Cleaning aggressively. Gentle, frequent cleaning with the right tools beats one heavy cleaning session that scratches or pushes grit into seals.
People, scale, and perspective
The salt flat is a scale environment. People help. But the image works only if the setup is calm and the distance is controlled.
Scale discipline
- Use radio/voice coordination to place subjects precisely.
- Keep walking paths clean. Footprints become part of the frame.
- Bring one simple prop if needed (hat, jacket, tripod). Avoid clutter.
Safety and comfort
- Do not send people far out alone in wind or glare without clear reference points.
- In wet conditions, ensure footwear plan is realistic before placing subjects.
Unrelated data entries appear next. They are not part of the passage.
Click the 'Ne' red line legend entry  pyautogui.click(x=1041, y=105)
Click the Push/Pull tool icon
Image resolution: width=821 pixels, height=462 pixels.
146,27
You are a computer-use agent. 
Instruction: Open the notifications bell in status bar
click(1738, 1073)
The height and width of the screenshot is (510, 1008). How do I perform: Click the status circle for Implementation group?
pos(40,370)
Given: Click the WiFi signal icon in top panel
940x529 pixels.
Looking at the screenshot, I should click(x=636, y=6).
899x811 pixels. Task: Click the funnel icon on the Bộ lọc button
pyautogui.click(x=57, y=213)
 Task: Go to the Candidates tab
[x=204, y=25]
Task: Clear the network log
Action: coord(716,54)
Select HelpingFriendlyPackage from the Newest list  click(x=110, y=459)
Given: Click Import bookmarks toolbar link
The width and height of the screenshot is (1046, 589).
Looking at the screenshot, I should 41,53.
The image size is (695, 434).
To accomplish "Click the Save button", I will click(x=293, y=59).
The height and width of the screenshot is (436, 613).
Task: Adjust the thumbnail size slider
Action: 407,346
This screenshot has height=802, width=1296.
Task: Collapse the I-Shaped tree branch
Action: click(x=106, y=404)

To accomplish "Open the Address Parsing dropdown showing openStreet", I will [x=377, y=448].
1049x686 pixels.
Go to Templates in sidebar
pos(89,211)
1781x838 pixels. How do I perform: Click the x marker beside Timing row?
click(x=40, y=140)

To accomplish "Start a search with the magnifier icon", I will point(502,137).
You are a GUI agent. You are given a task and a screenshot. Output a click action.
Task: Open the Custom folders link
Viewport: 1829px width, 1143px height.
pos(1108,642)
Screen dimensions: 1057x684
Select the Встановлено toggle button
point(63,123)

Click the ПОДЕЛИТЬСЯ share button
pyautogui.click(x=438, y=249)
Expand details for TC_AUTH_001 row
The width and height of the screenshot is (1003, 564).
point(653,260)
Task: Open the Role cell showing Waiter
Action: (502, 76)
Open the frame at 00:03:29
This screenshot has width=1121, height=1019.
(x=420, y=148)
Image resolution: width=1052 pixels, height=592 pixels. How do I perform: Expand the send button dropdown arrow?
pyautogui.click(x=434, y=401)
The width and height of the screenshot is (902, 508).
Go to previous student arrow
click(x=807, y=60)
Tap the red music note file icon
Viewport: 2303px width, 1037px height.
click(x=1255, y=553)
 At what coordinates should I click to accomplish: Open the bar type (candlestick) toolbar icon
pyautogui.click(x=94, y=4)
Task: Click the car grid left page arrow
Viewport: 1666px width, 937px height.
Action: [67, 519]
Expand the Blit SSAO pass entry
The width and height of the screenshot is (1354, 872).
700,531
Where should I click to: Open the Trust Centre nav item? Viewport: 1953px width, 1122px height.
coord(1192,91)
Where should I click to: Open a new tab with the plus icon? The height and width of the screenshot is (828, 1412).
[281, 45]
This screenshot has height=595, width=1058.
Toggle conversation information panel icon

- Keep sessions short when cold is sharp. Shivering reads in posture.
Optical illusions are common in Uyuni. They are not required. If you do them, keep them minimal and fast. The environment is better than the gimmick.
Drones & field ethics
Drones can be useful for scale, but they introduce regulation, safety, and interference risk. In high wind and high altitude, flight margins are thinner. If you fly, you do it as a controlled operation.
Drone discipline
- Check current local rules and site restrictions before travel.
- Avoid flights near border areas, facilities, and crowded viewpoints.
- Do not fly over wildlife or disturb lagoon edges.
- Wind is a hard stop. If conditions are uncertain, do not launch.
Leave the terrain clean
- Stay on established access where relevant.
- Pack out everything, including small plastics and wipes.
- Respect distance with wildlife and local communities.
The best work leaves no trace and creates no disturbance. In remote terrain, ethics are part of competence.
Common questions
Is the mirror effect guaranteed in wet season?
No. Reflections require shallow water and low wind. Wet season increases the odds, but daily conditions decide the surface. If reflections are central, the itinerary needs flexibility.
What lens should I prioritise if I bring only one?
A mid-range zoom is the most versatile for both salt and highlands. If your priority is big-sky minimalism, add a wide lens. If wildlife is a priority, add a telephoto.
How do I keep my camera working in cold nights?
Carry spare batteries and keep one set warm inside your jacket. Reduce screen brightness and review less. Cold affects battery output more than the camera itself.
Should I plan to shoot every night?
Not by default. Night work is strongest when conditions are stable and the next day is not a high-stress altitude day. Protect rhythm first, then add night sessions selectively.
Can you build the route around photography?
Yes. We do it by controlling light windows and travel rhythm: early salt sessions when wind is calm, timed arrivals in South Lipez for colour, and enough buffer that the day does not collapse if conditions shift.